“Twenty years from now you will be more disappointed by the things you didn’t do than by the ones you did do. So throw off the bowlines. Sail away from the safe harbor. Catch the trade winds in your sails. Explore. Dream. Discover.” — Mark Twain
“Are you having fun yet?” Dan teases me as he pours me another glass of wine. We’re on his sailboat, watching the sun set over southern Vancouver Island. The evening is warm and there’s hardly any breeze. Sidney Spit stretches out behind us, a long thin strip of sandy beach, and beyond that Mt. Baker shimmers pink in the distance. I am having a great time. I love being on the water, the salt tang of the air, the muted sounds drifting from boats moored nearby. It is so incredibly peaceful and so beautiful. And I’m enjoying myself with Dan; we’ve been talking and laughing all evening.
“Wait a second,” I hear you thinking. “I thought you’d just embarked on a period of being on your own! I thought you were giving up men!”
Well, sort of. I am embarking on a period without a long-term romantic partner in my life, and without the pressure of finding that long-term partner. I definitely need a break from all that. But do I have to give up men all together? I don’t think so.
Dan and I have a very clear understanding: I am not long-term material for him; and he is not long term material for me. But both of us are single, we enjoy spending time together, and hell! It’s the summertime and Dan has a sailboat! All this means is a bit of summer fun. Do we intend to spend all summer hanging out together? No.

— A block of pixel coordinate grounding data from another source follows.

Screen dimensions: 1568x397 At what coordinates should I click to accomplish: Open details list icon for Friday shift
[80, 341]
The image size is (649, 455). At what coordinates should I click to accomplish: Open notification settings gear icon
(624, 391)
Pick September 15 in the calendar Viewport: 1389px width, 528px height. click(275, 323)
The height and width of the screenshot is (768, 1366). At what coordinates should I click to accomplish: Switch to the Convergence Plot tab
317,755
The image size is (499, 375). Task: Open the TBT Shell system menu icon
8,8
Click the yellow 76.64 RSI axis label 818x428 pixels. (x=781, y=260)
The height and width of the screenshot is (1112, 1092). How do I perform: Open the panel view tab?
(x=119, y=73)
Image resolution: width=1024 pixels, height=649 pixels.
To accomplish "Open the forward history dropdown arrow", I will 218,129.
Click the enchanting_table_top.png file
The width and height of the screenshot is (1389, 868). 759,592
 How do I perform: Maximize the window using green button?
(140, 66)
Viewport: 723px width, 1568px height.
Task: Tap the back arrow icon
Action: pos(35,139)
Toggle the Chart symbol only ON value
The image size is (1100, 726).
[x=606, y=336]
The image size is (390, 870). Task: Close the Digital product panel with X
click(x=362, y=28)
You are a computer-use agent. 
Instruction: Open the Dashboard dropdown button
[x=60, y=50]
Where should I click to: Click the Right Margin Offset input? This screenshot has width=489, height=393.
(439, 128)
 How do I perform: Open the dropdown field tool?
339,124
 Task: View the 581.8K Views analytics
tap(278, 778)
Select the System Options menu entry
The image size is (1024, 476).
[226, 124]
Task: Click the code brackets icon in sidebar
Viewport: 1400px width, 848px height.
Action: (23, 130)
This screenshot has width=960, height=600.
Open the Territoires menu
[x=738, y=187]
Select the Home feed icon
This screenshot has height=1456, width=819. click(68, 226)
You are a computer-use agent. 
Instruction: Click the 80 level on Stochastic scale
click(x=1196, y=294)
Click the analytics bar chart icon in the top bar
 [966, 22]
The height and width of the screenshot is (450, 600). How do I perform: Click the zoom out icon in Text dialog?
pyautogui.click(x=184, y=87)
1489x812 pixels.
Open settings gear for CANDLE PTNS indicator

But if we both have a free weekend, and the sun is shining, then why not get away on his sailboat?
I’ve never operated this way before, and neither has he. But as he pointed out to me, we’re both currently single. Apparently the way we have operated in the past hasn’t exactly been successful either. So why not give this a go? Why not have a bit of fun?
I could be spending the weekend at home on my own. But here’s what I’d be missing: the sunset and the salty breeze; the glass of wine and the laughter; the moon rising red from behind Mt. Baker; and a deep sense of happiness.
Instead of spending the weekend at home, I’m sailing. I’m sailing away from safe harbour. I’m discovering, once again, how much I love being out on the water. I’m discovering, once again, how much I love having the wind in my sails.